-- Work required --
List every line of the material below that contains the string "field". Treat uppercase and lowercase as distinct.

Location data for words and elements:

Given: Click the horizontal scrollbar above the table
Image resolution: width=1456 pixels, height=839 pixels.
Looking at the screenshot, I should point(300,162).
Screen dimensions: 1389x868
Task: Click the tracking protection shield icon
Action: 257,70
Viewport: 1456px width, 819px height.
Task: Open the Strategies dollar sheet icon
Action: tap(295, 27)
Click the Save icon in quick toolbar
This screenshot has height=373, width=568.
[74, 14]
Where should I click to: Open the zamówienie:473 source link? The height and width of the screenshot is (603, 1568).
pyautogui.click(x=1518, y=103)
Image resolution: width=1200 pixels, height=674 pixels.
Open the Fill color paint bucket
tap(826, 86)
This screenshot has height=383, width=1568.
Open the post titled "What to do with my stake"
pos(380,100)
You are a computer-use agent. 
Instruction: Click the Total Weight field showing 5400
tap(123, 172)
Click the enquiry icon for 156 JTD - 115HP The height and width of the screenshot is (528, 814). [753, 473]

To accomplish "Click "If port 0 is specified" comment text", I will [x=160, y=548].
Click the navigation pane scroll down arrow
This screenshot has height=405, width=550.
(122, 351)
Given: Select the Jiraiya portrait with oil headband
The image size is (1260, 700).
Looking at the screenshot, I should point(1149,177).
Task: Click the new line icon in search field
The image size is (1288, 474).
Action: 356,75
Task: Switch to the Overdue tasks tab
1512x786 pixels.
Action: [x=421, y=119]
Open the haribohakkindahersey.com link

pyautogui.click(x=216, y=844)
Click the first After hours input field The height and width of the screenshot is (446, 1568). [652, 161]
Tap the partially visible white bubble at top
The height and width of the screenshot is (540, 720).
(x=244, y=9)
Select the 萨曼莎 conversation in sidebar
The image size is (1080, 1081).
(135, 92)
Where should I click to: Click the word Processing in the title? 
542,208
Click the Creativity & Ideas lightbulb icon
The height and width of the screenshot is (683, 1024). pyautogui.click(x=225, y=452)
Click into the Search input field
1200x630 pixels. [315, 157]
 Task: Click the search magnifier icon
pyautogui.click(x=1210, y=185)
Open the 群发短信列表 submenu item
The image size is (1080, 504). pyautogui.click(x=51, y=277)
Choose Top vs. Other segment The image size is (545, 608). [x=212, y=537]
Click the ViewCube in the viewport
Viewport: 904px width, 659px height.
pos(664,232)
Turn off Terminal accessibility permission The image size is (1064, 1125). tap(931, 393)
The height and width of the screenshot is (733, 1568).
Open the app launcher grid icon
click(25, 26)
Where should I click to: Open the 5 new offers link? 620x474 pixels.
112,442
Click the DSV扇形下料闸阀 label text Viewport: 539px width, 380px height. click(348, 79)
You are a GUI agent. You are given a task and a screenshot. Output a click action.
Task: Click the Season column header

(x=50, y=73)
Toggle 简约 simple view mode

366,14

-- Answer to this exercise --
Instruction: Click the Total Weight field showing 5400
Task: Click the new line icon in search field
Click the first After hours input field The height and width of the screenshot is (446, 1568). [652, 161]
Click into the Search input field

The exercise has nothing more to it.